Dall'inizio dell'anno, i datori di lavoro hanno annunciato circa 1,171 milioni di tagli di posti di lavoro, con un aumento del 54% rispetto ai primi undici mesi del 2024. Al contrario, le assunzioni pianificate hanno raggiunto solo 497.151 unità, il totale più basso dall'inizio dell'anno dal 2010, con un calo del 35% rispetto allo stesso periodo del 2024.
Tuttavia, l'aumento dei licenziamenti pianificati finora quest'anno non si è tradotto in un'impennata delle richieste iniziali di sussidi di disoccupazione statali, mantenendo il mercato del lavoro in quello che i responsabili delle politiche e gli economisti definiscono uno stato di "no fire, no hire".
La stagnazione del mercato del lavoro è stata attribuita a una riduzione dell'offerta di lavoro, complice una diminuzione dell'immigrazione iniziata nell'ultimo anno del mandato dell'ex presidente Joe Biden e accelerata sotto l'amministrazione del presidente Donald Trump.
L'integrazione dell'intelligenza artificiale in alcuni ruoli professionali sta inoltre erodendo la domanda di lavoro, colpendo soprattutto le posizioni di livello iniziale.
Gli economisti hanno inoltre affermato che la politica commerciale di Trump ha creato un contesto economico incerto che ha limitato la capacità delle imprese, in particolare delle piccole aziende, di assumere personale.
"I piani di licenziamento sono diminuiti il mese scorso, certamente un segnale positivo", ha dichiarato Andrew Challenger, vicepresidente senior di Challenger, Gray & Christmas.
I fornitori di servizi di telecomunicazione, principalmente Verizon, hanno guidato i tagli di posti di lavoro pianificati il mese scorso. Sono stati seguiti da aziende tecnologiche e imprese di trasformazione della carne. La ristrutturazione è stata indicata come la principale causa dei tagli di novembre.
L'intelligenza artificiale è stata responsabile solo di 6.280 licenziamenti annunciati. Dall'inizio dell'anno, l'IA ha rappresentato 54.694 tagli di posti di lavoro pianificati.

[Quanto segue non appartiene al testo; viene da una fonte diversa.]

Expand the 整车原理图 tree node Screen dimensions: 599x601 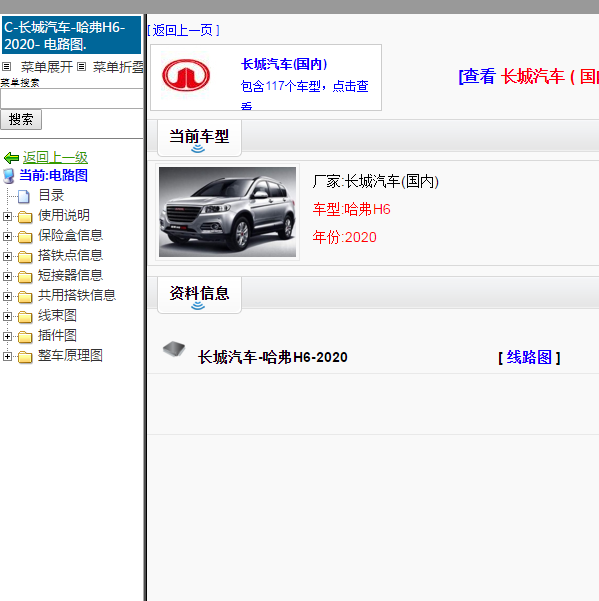(7, 356)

Le aziende hanno inoltre attribuito i tagli di posti di lavoro alle condizioni di mercato ed economiche, citando anche i dazi. I tagli alla spesa pubblica, che hanno portato migliaia di lavoratori federali a perdere il lavoro, hanno contribuito all'aumento dei licenziamenti pianificati tra appaltatori ed enti non profit.